Provided text:
──────────

- Decades:: 2000s; 2010s; 2020s; 2030s;
- See also:: History of Spain; Timeline of Spanish history; List of years in Spain;

= 2026 in Spain =

Events in the year 2026 in Spain.

==Incumbents==

- Monarch – Felipe VI
- Prime Minister – Pedro Sánchez (Sánchez III Government)
- President of the Congress of Deputies – Francina Armengol
- President of the Senate – Pedro Rollán
- President of the Constitutional Court – Cándido Conde-Pumpido
- President of the Supreme Court and the General Council of the Judiciary – Isabel Perelló
- President of the Council of State – Carmen Calvo
- President of the Court of Auditors – Enriqueta Chicano Jávega
- Attorney General – Álvaro García Ortiz
- Ombudsman – Ángel Gabilondo
- Chief of the Defence Staff – Teodoro Esteban López Calderón

==Events==
===January===
- 14 January – A Turkish Airlines aircraft flying from Istanbul makes an emergency landing at Barcelona-El Prat Airport following a bomb threat involving a passenger creating an in-flight wireless network with a suspicious title.
- 18 January – Two high-speed trains derail and collide near Adamuz, killing 43 people.
- 20 January – A Rodalies de Catalunya train collides with a retaining wall that had fallen on the track in Gelida, killing the driver and injuring 37 passengers.
- 22 January – A commuter train collides with a crane near Cartagena, injuring four people.
- 27 January – The government announces amendments to immigration laws granting unauthorized migrants (potentially 500,000 migrants) legal residency of up to one year along with work permits.

===February===
- 4 February – One person is reported missing in Málaga Province after falling into the Turvilla river during heavy rains caused by Storm Leonardo.
- 8 February – 2026 Aragonese regional election
- 9 February – The Sindicato Español de Maquinistas y Ayudantes Ferroviarios starts a strike following the train derailments in Adamuz, Córdoba, and Gelida, Catalonia.
- 16 February –
  - The government unveils the "Spain Grows" fund, a public investment fund aimed at raising 120 billion euros ($142 billion) to help ease an ongoing housing crisis.
  - Five people are killed in a fire at an apartment in Manlleu.

=== March ===

- 2 March – U.S. military aircraft begin to leave Spain after the Spanish government denied the U.S. permission to use their airbases for military operations against Iran.
- 5 March – The Government of Spain announces that the frigate Cristóbal Colón will join French aircraft carrier Charles de Gaulle and Greek Navy ships to the protection and aerial defence of Cyprus.
- 11 March – Spain permanently withdraws its ambassador to Israel and terminates the position after a worsening of bilateral diplomatic relations.
- 15 March – 2026 Castilian-Leonese regional election
- 16 March – King Felipe VI issues an acknowledgement of abuses made by Spanish conquistadors during the colonization of the Americas in remarks made at the National Archaeological Museum in Madrid.

──────────

Pointing records for screenshots and pages:
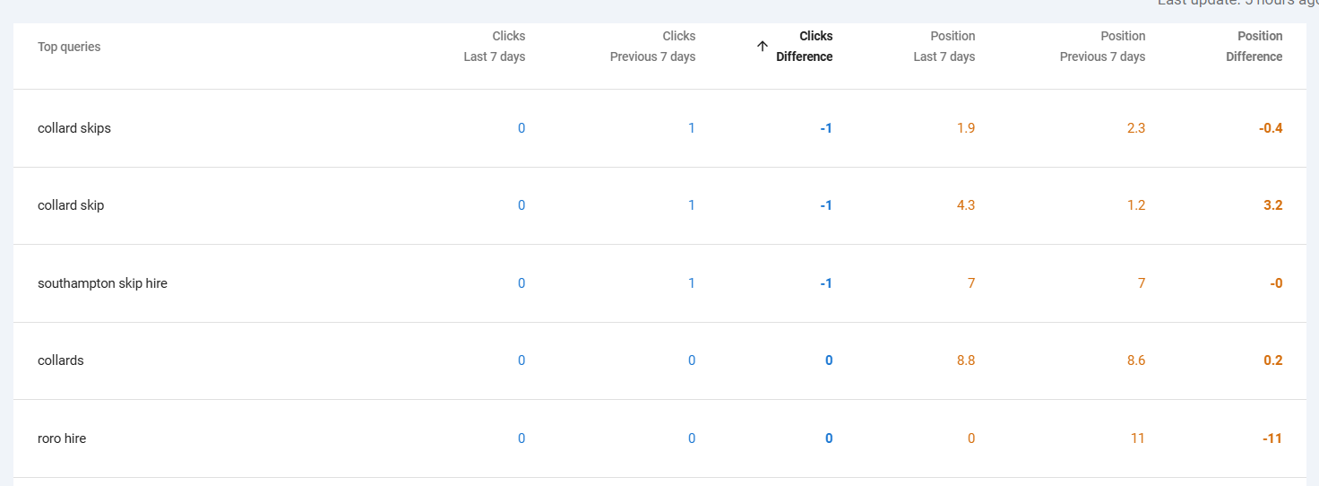The image size is (1319, 486).
Task: Click position value 8.8 for collards
Action: coord(966,360)
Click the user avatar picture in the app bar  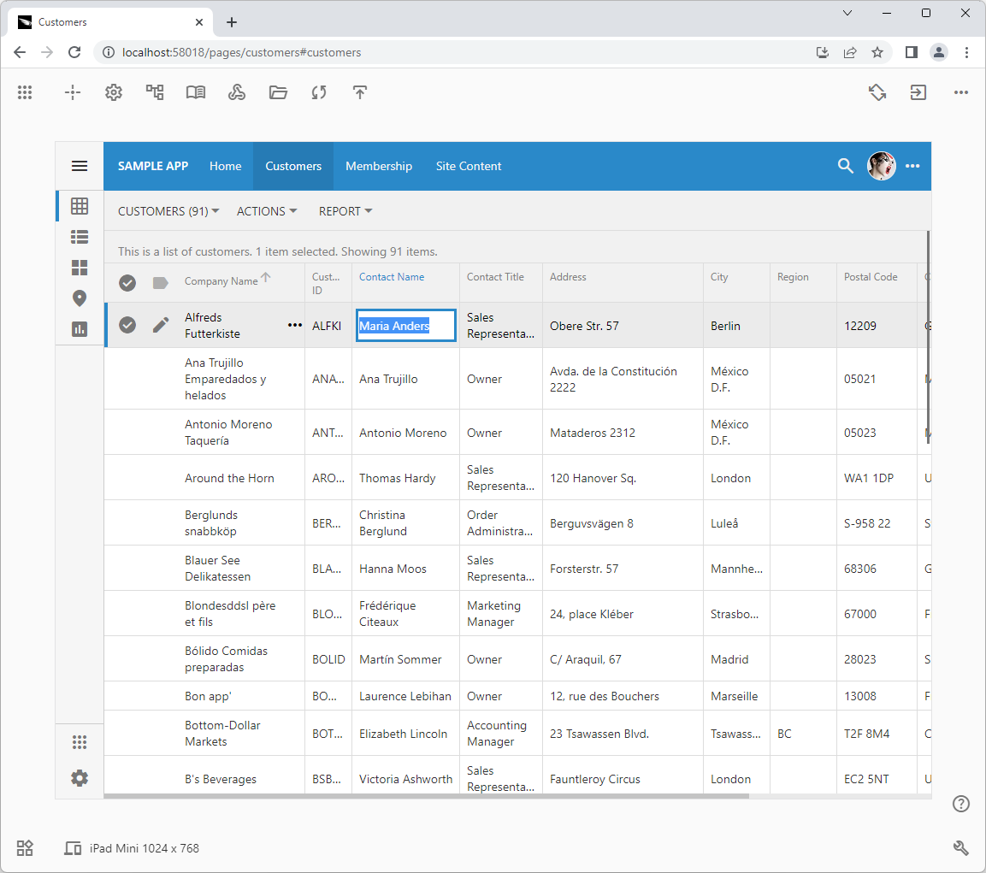pos(881,166)
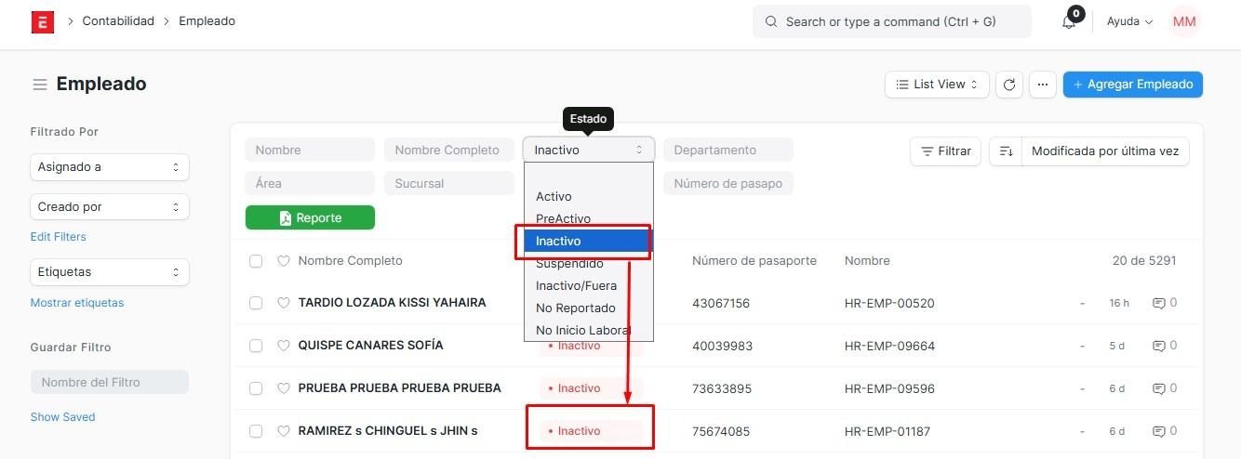Screen dimensions: 1241x459
Task: Expand the Asignado a dropdown
Action: (x=109, y=167)
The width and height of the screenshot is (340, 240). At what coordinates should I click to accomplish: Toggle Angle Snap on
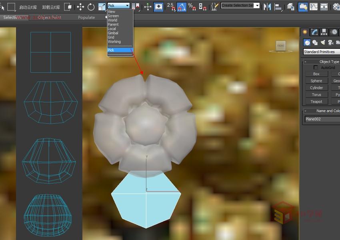(182, 6)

──────────

Task instructions:
• A. Copy the records from the line containing "The width and" through the end of the records, keeping both of those lines. Leave out the pictures.
• B. Pick up the article on 2026 in Spain where it stops, writing the next part.

Answers for this exercise:
• A.
The width and height of the screenshot is (340, 240). At what coordinates should I click to accomplish: Toggle Angle Snap on
(182, 6)

• B.
- 26 March – Noelia Castillo euthanasia case: A 25-year-old woman from Barcelona undergoes euthanasia after her request was approved by authorities and upheld through multiple legal challenges despite opposition from her family.
- 30 March – The Spanish government closes the country's airspace to U.S. planes involved in attacks on Iran.
- 31 March – Spanish police dismantle a hashish-smuggling operation involving an underground tunnel linking Morocco to Ceuta; authorities seize 17 metric tons of hashish, €1.4 million in cash, and arrest 27 people.

===April===
- 10 April – A tourist bus falls off a ravine in La Gomera, killing one person and injuring 27 others.

===May===
- 14 May – Two people are arrested in El Ejido, Andalusia in connection with the seizure in Germany of eight metric tons of cocaine valued at 500 million euros ($582 million) from a container that originated from West Africa in February.
- 17 May – 2026 Andalusian regional election
- 18 May – Two people are killed while four others are injured in a mass shooting in El Ejido, Andalusia.

===June===
- 2 June – The municipal government of La Línea de la Concepción cancels a scheduled warmup football match on 9 June between Chile and DR Congo ahead of the 2026 FIFA World Cup, citing possible health risks amid the 2026 Central Africa Ebola epidemic.
- 6 June – Pope Leo XIV arrives in Spain as part of a seven-day visit.
- 10 June – The central tower of the Sagrada Familia in Barcelona is officially blessed by Pope Leo XIV.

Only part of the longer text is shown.